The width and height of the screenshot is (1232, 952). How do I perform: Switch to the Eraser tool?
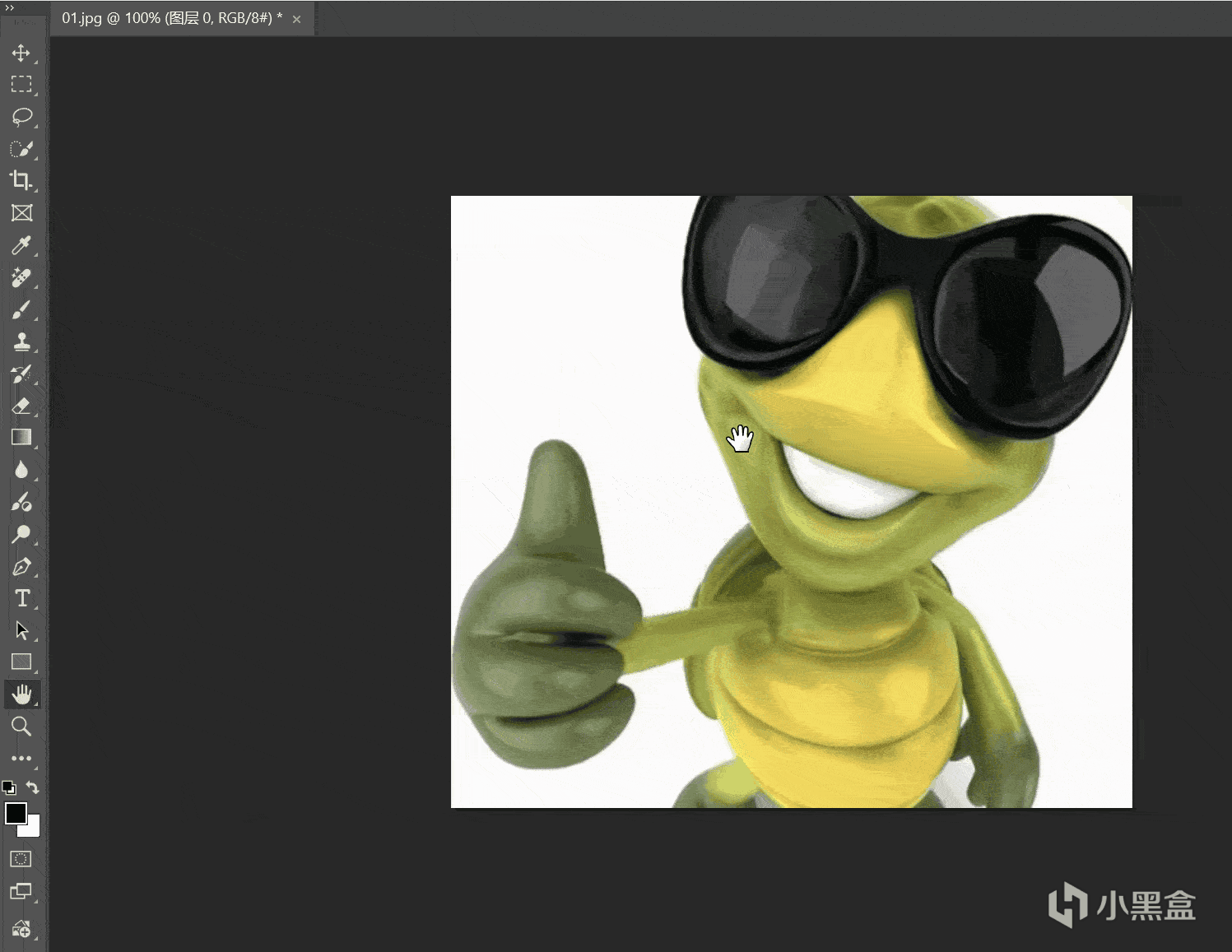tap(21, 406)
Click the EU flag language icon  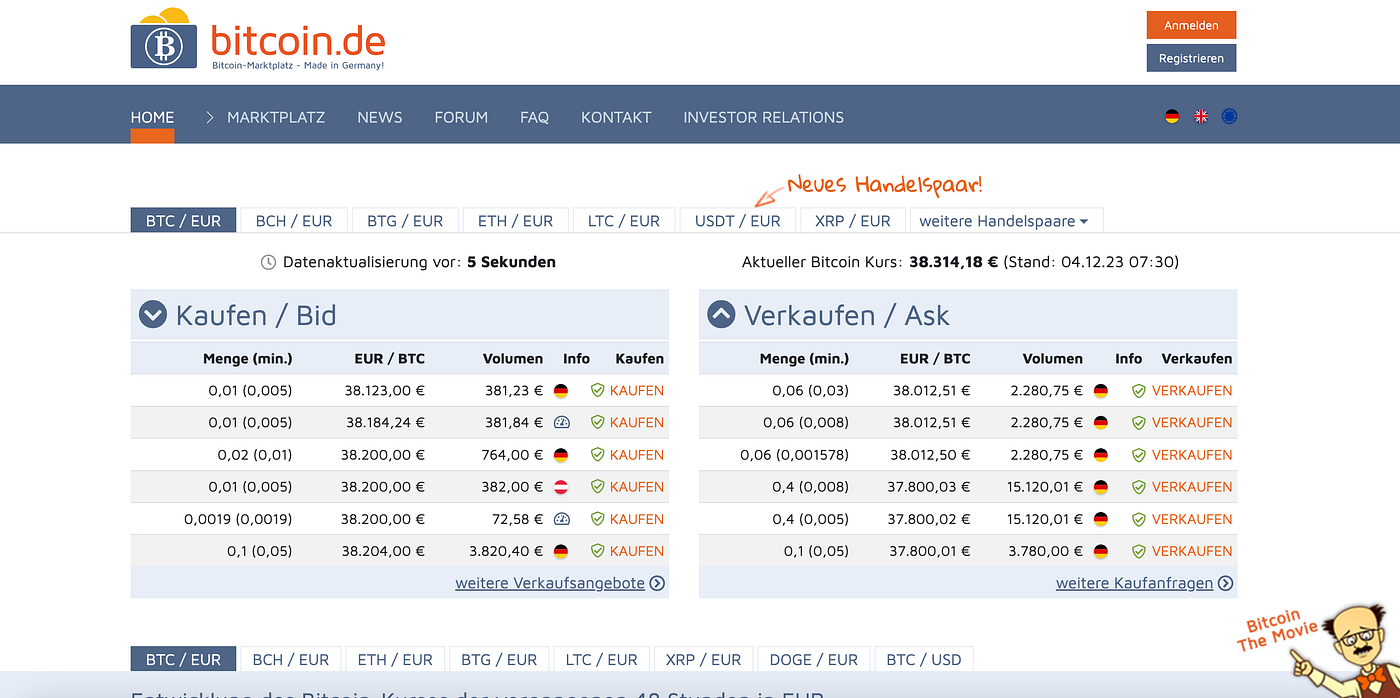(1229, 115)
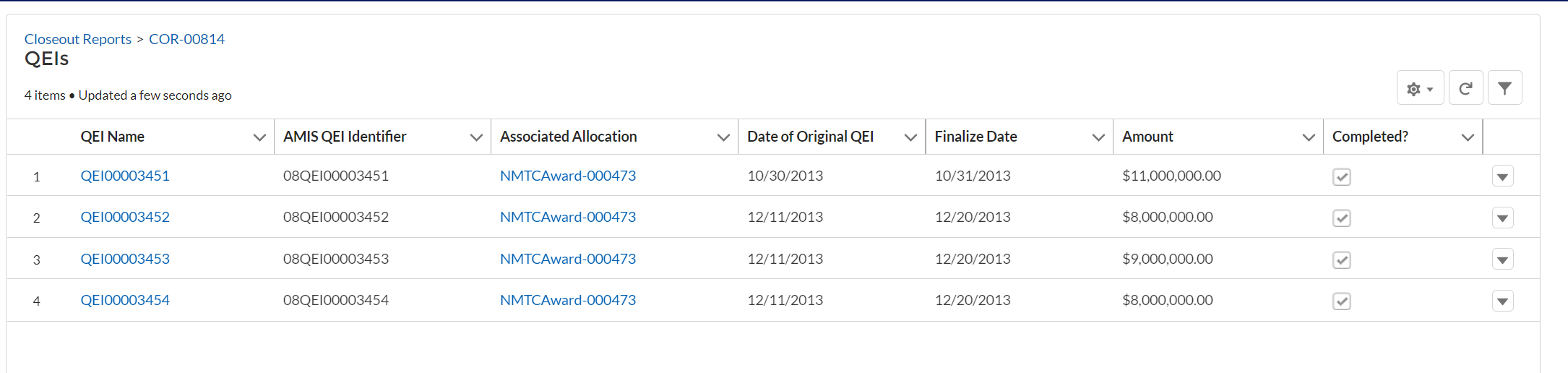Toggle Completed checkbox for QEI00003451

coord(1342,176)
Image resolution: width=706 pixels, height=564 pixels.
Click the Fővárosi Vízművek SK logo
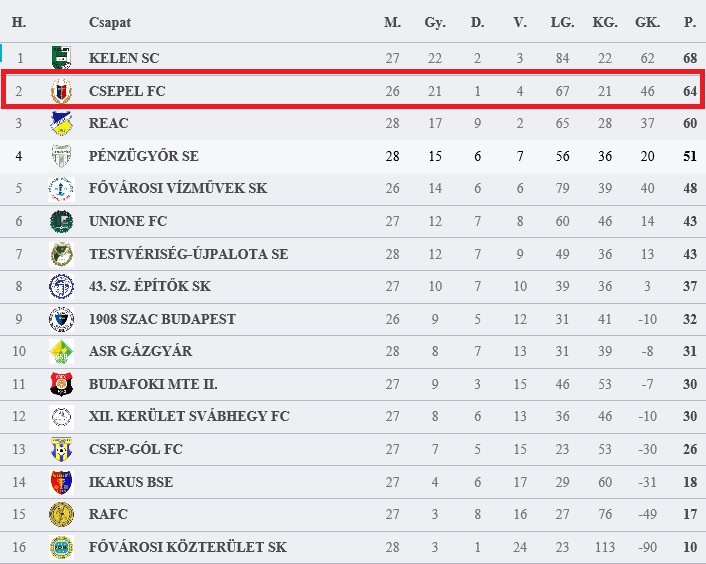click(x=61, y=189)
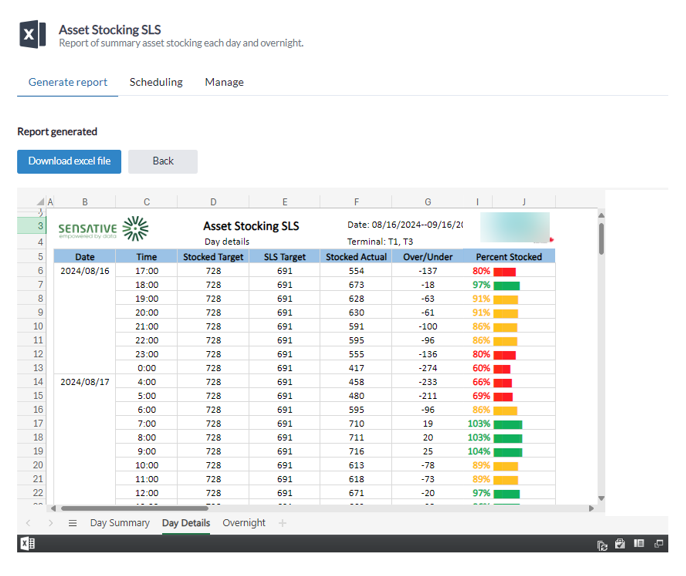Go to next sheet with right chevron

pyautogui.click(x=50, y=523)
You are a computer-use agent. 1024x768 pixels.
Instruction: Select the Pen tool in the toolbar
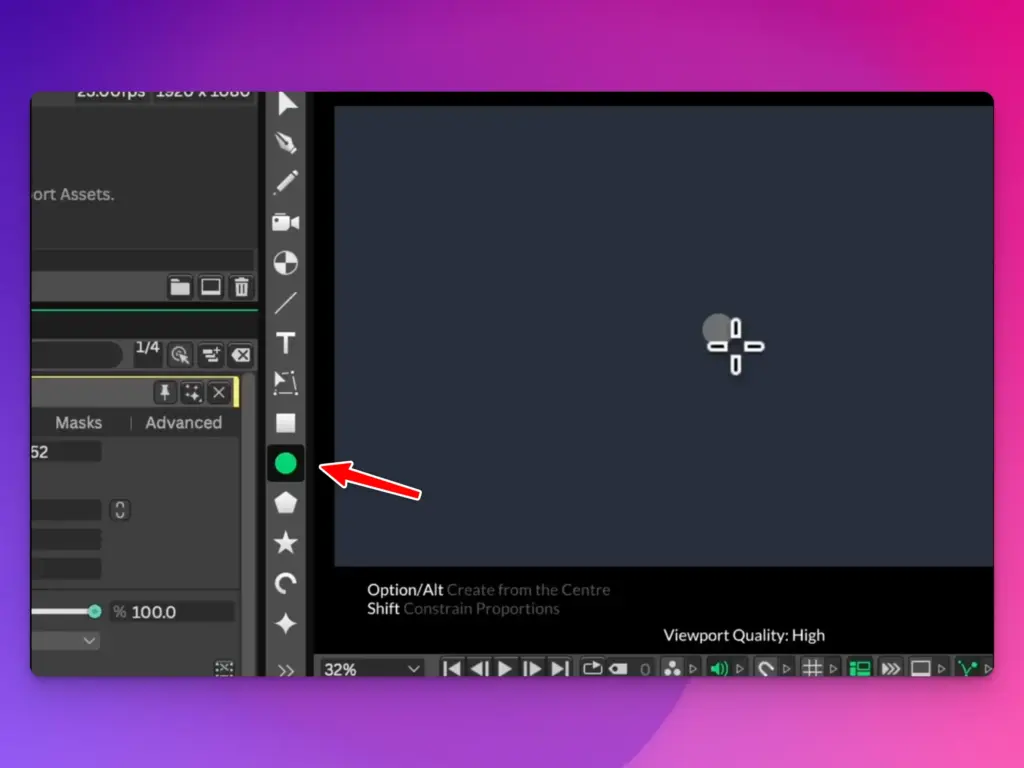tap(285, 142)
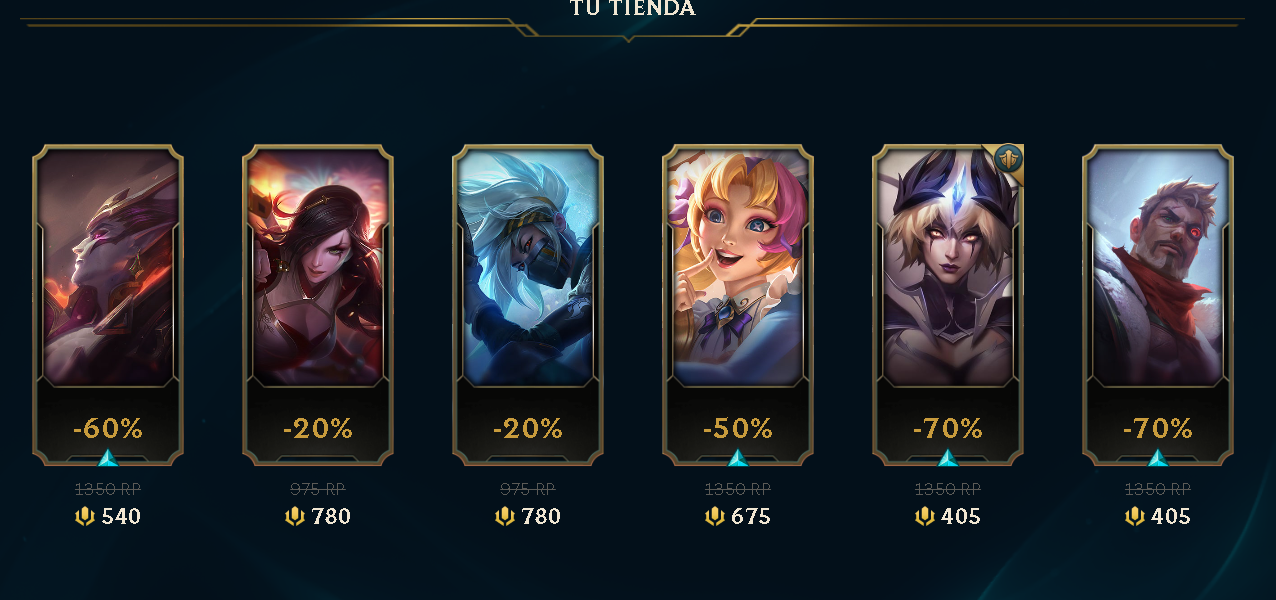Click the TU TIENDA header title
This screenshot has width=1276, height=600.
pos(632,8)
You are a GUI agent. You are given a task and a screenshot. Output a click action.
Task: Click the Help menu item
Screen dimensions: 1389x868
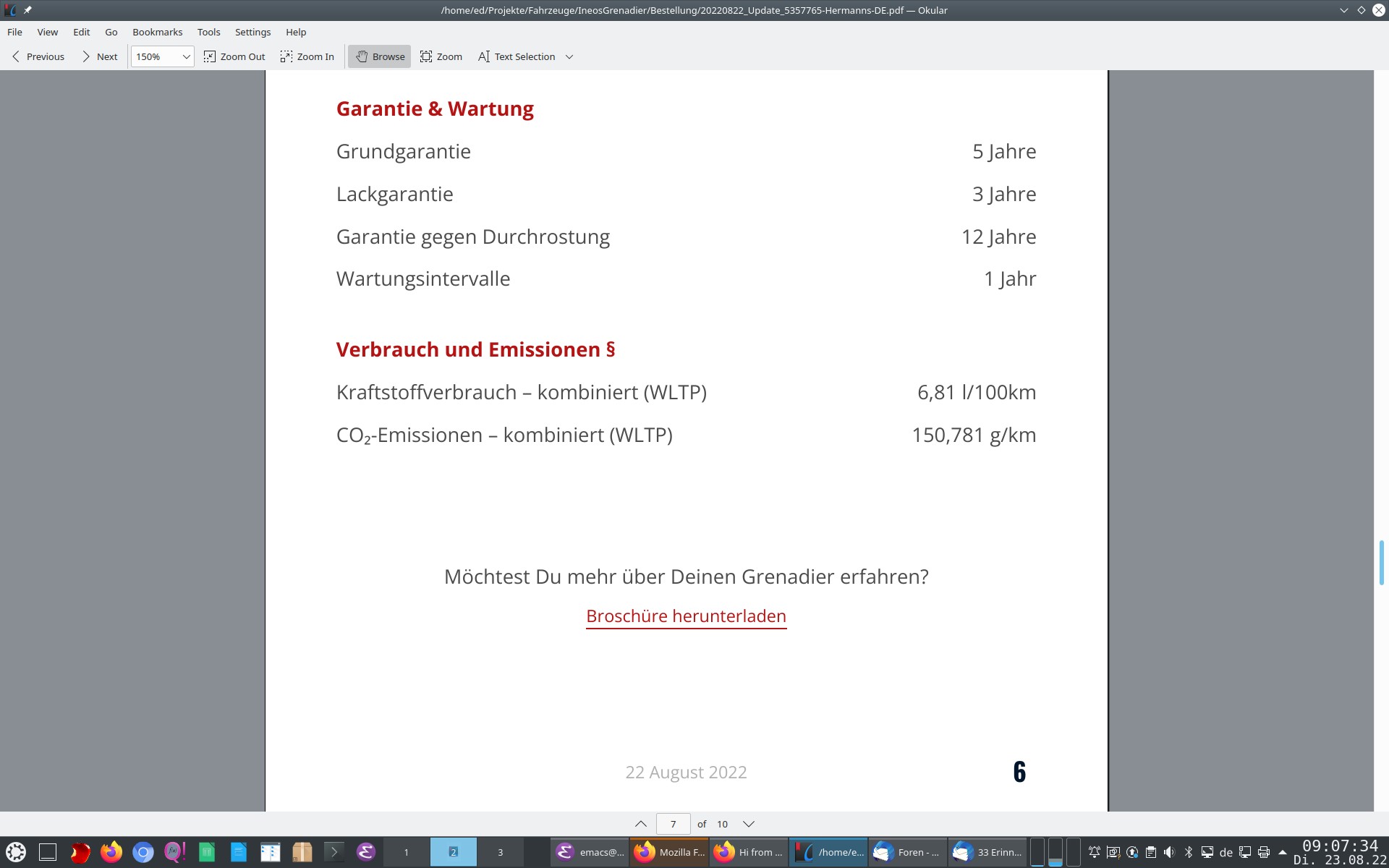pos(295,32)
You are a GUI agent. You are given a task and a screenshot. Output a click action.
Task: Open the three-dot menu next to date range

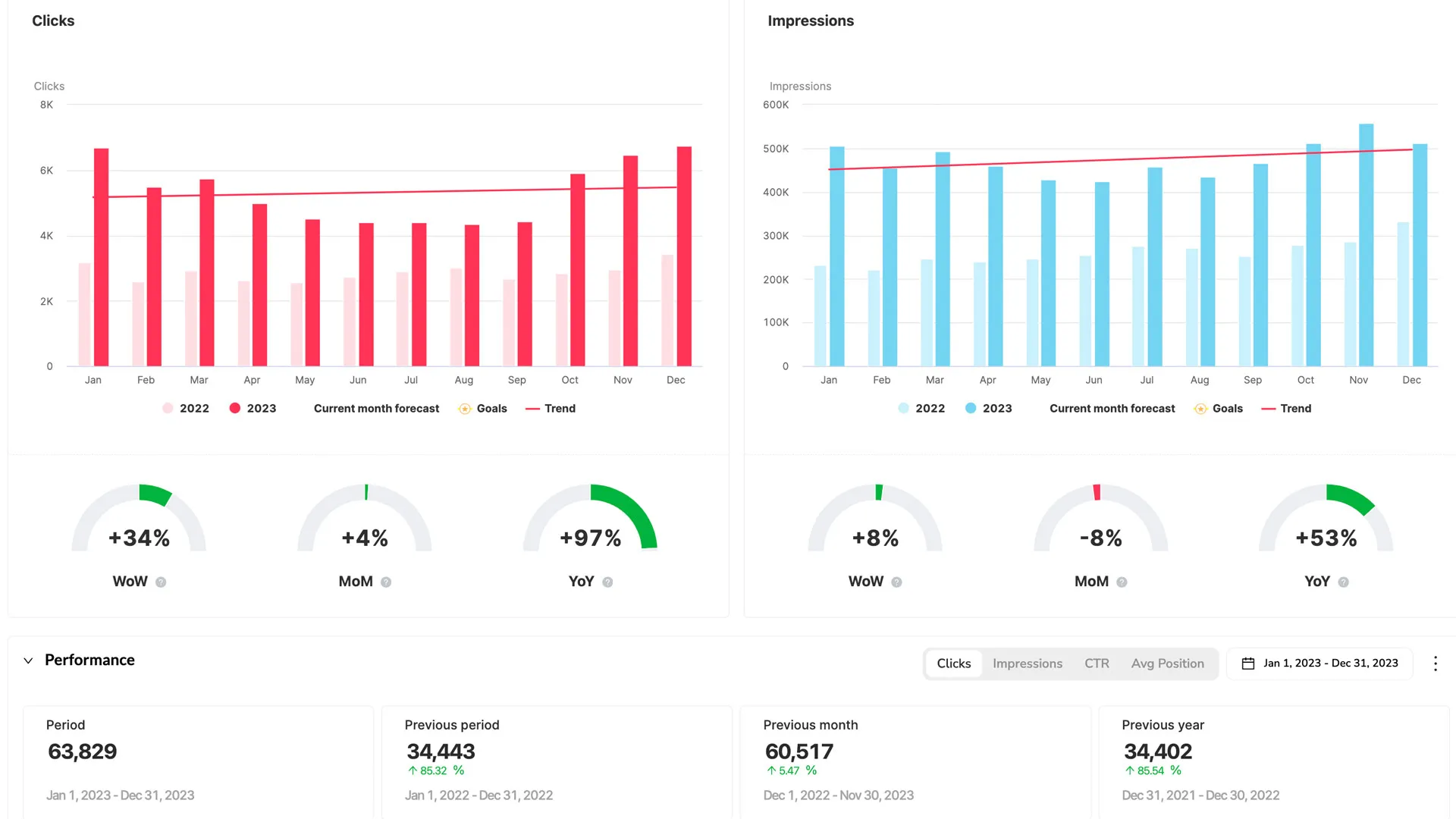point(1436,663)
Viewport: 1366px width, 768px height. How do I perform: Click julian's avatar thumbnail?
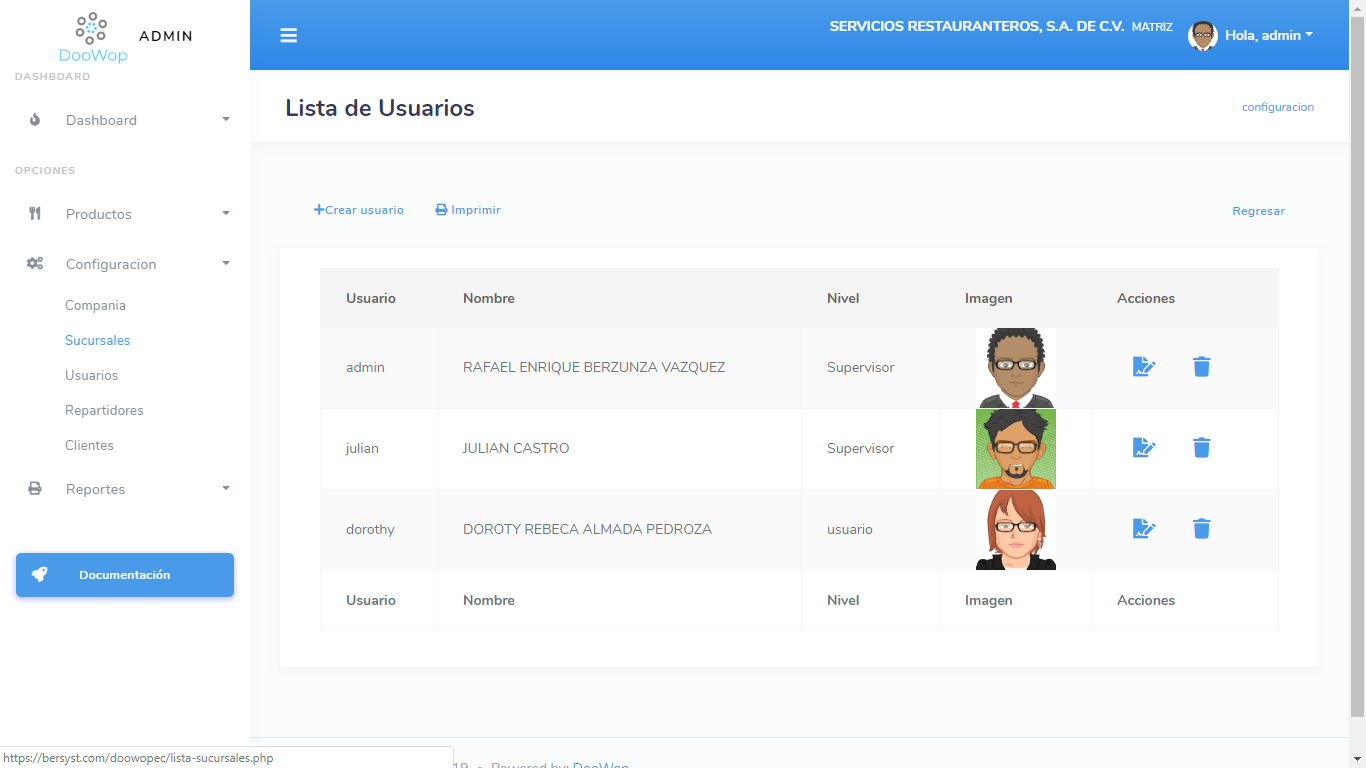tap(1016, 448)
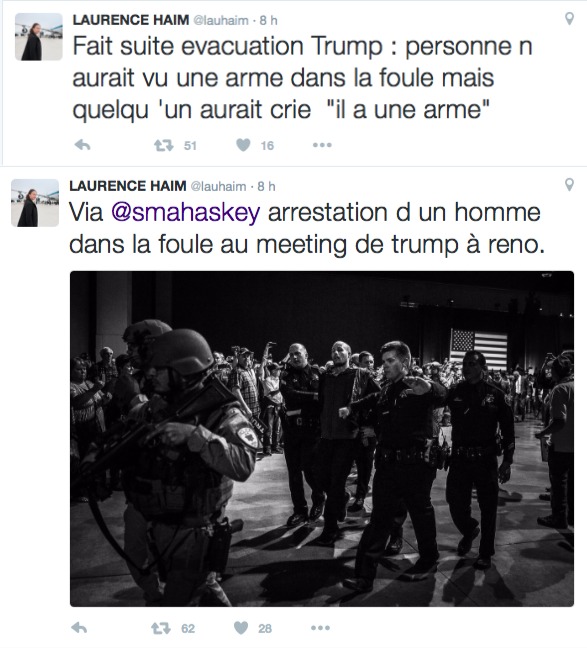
########
Locate every line of the data above that contains the word "menu" and copy each of those lines in full.

• TASK RESULT:
Task: Click the Help menu item
Task: Open the three-dot menu next to date range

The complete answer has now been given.